History
of
Muscatine County Iowa
1911




Source: History of Muscatine County Iowa, Volume I, 1911, pages 346-347

RENAMED BUILDINGS.

When the No. 2 building was ready to occupy, the board of education, after considerable deliberation, decided to rechristen the main school buildings and name those that were yet without names. No. 2 was very appropriately named the First Ward, No. 1 was changed to Third Ward, South Muscatine to Fourth Ward and the high school building for many years stood for the Second Ward. West Hill, a substantial four-room brick, built from the same plans as the four rooms in the Fourth Ward and at the same cost, East Hill, Butlerville and Musserville, the latter a one-room frame not far from the Musserville Methodist Episcopal church used now as a place of worship by the Society of Friends.
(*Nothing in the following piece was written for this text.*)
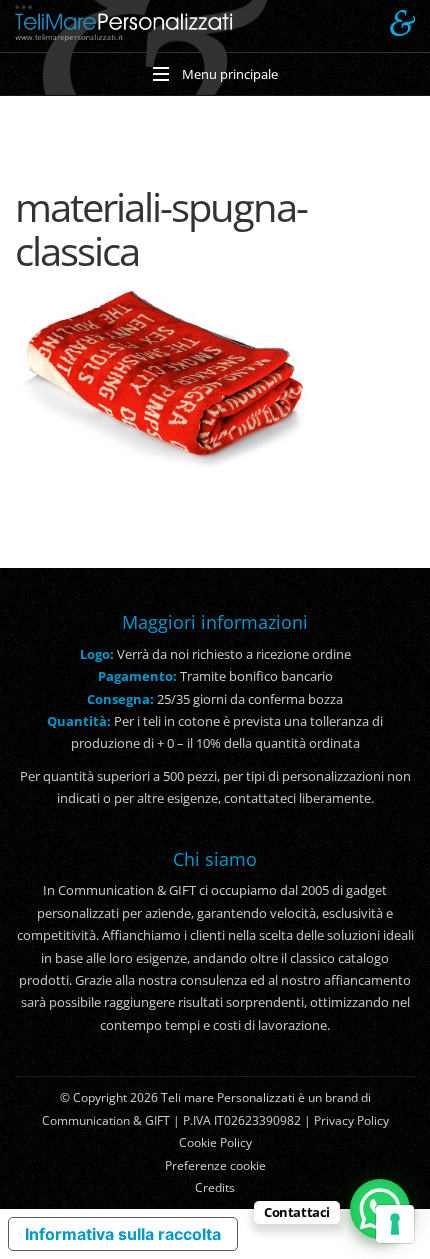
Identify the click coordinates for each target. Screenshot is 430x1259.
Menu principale (228, 74)
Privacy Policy (351, 1120)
It became necessary to enlarge the school facilities in the central part of the city, East Hill, Fourth Ward and Musserville. Bonds were voted by the electors of this independent district about 1888 and the Fourth Ward was enlarged into an eight-room house and a neat four-room brick was erected in Musserville. Later the East Hill one-room frame was changed to four rooms and the Cedar street eight-room brick was erected. When this latter was completed all the grades in the high school below the ninth were transferred to the new building. In 1896 the Fourth Ward building was raised several feet to make room in the basement for a modern heating plant. The system of heating this building requires a fan. The First and Third Ward buildings are heated by steam, Cedar street, West Hill and Musserville by ordinary hot air furnaces, the high school by steam, both direct and indirect radiation with the gravity system of ventilation.

The value of school houses in this independent district, September 15, 1902, was estimated to be $150,000. The enrollment in the schools at this time was 2,823, and the number between five and twenty-one years of age 4,510, the number of teachers employed, 69, and the current expenses for the year ending September 15, 1902, were $45,612.46.

The writer was superintendent of the city schools and principal of the high school from the fall of 1864 till the spring of 1881, with the exception of a few months, when a Rev. Reed was superintendent. He resigned for a much needed rest from school work, to engage in the business of mining coal at What Cheer, Iowa.

In June, 1881, R. B. Huff was chosen to fill the vacancy. Mr. Huff served as superintendent of the city schools and principal of the high school till the close of the school year in 1884. 0. F. Emerson succeeded Mr. Huff. In the summer of 1885 Mr. Emerson resigned. At this time the board thought it wise to separate the two positions. E. F. Schall, who had served as assistant in the high school, was appointed to its principalship, which position he held till the close of the school year 1901, when he resigned and accepted the superintendency of the schools at West Liberty, Iowa.

At the same time, 1885, that Mr. Schall was elected to the high school principalship, the writer was elected superintendent of the city schools and continued in this position till the close of the year 1901.